Spark is a fast and general cluster computing system for Big Data. It provides high-level APIs in Scala, Java, Python, and R, and an optimized engine that supports general computation graphs for data analysis. It also supports a rich set of higher-level tools including Spark SQL for SQL and DataFrames, MLlib for machine learning, GraphX for graph processing, and Spark Streaming for stream processing.

http://spark.apache.org/

Online Documentation

You can find the latest Spark documentation, including a programming guide, on the project web page and project wiki. This README file only contains basic setup instructions.

Building Spark

Spark is built using Apache Maven. To build Spark and its example programs, run:

build/mvn -DskipTests clean package

(You do not need to do this if you downloaded a pre-built package.) More detailed documentation is available from the project site, at "Building Spark". For developing Spark using an IDE, see Eclipse and IntelliJ.

Interactive Scala Shell

The easiest way to start using Spark is through the Scala shell:

./bin/spark-shell

Try the following command, which should return 1000:

scala> sc.parallelize(1 to 1000).count()

Interactive Python Shell

Alternatively, if you prefer Python, you can use the Python shell:

./bin/pyspark

And run the following command, which should also return 1000:

>>> sc.parallelize(range(1000)).count()

Example Programs

Spark also comes with several sample programs in the examples directory. To run one of them, use ./bin/run-example <class> [params]. For example:

./bin/run-example SparkPi

will run the Pi example locally.

You can set the MASTER environment variable when running examples to submit examples to a cluster. This can be a mesos:// or spark:// URL, "yarn" to run on YARN, and "local" to run locally with one thread, or "local[N]" to run locally with N threads. You can also use an abbreviated class name if the class is in the examples package. For instance:

MASTER=spark://host:7077 ./bin/run-example SparkPi

Many of the example programs print usage help if no params are given.

Running Tests

Testing first requires building Spark. Once Spark is built, tests can be run using:

./dev/run-tests

Please see the guidance on how to run tests for a module, or individual tests.
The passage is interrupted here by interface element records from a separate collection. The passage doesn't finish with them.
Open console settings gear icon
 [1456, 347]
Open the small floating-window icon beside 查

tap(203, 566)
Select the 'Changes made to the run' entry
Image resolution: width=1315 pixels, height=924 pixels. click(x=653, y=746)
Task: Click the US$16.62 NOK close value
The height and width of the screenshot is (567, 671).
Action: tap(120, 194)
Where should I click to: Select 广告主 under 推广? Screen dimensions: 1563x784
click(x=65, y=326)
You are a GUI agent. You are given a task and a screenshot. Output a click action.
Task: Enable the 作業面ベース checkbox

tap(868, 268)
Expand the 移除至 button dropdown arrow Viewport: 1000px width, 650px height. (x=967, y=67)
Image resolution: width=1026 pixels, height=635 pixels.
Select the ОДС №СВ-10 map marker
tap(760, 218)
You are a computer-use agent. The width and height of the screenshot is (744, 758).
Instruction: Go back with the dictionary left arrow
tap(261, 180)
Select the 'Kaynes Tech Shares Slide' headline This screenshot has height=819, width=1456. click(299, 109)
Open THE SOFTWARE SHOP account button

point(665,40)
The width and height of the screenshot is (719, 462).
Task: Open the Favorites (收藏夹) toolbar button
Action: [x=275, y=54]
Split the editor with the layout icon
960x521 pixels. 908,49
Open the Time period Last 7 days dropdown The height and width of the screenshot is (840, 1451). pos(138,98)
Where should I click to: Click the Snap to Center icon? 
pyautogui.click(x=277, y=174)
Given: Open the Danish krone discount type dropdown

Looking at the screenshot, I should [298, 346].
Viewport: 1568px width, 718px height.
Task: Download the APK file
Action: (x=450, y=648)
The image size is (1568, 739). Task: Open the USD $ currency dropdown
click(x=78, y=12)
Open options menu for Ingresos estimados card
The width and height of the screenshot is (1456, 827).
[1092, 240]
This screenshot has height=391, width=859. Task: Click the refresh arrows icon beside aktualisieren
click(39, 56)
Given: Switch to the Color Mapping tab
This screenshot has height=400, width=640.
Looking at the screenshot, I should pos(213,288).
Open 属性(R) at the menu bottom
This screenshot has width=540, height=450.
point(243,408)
A Note About Hadoop Versions

Spark uses the Hadoop core library to talk to HDFS and other Hadoop-supported storage systems. Because the protocols have changed in different versions of Hadoop, you must build Spark against the same version that your cluster runs.

Please refer to the build documentation at "Specifying the Hadoop Version" for detailed guidance on building for a particular distribution of Hadoop, including building for particular Hive and Hive Thriftserver distributions.

Configuration

Please refer to the Configuration Guide in the online documentation for an overview on how to configure Spark.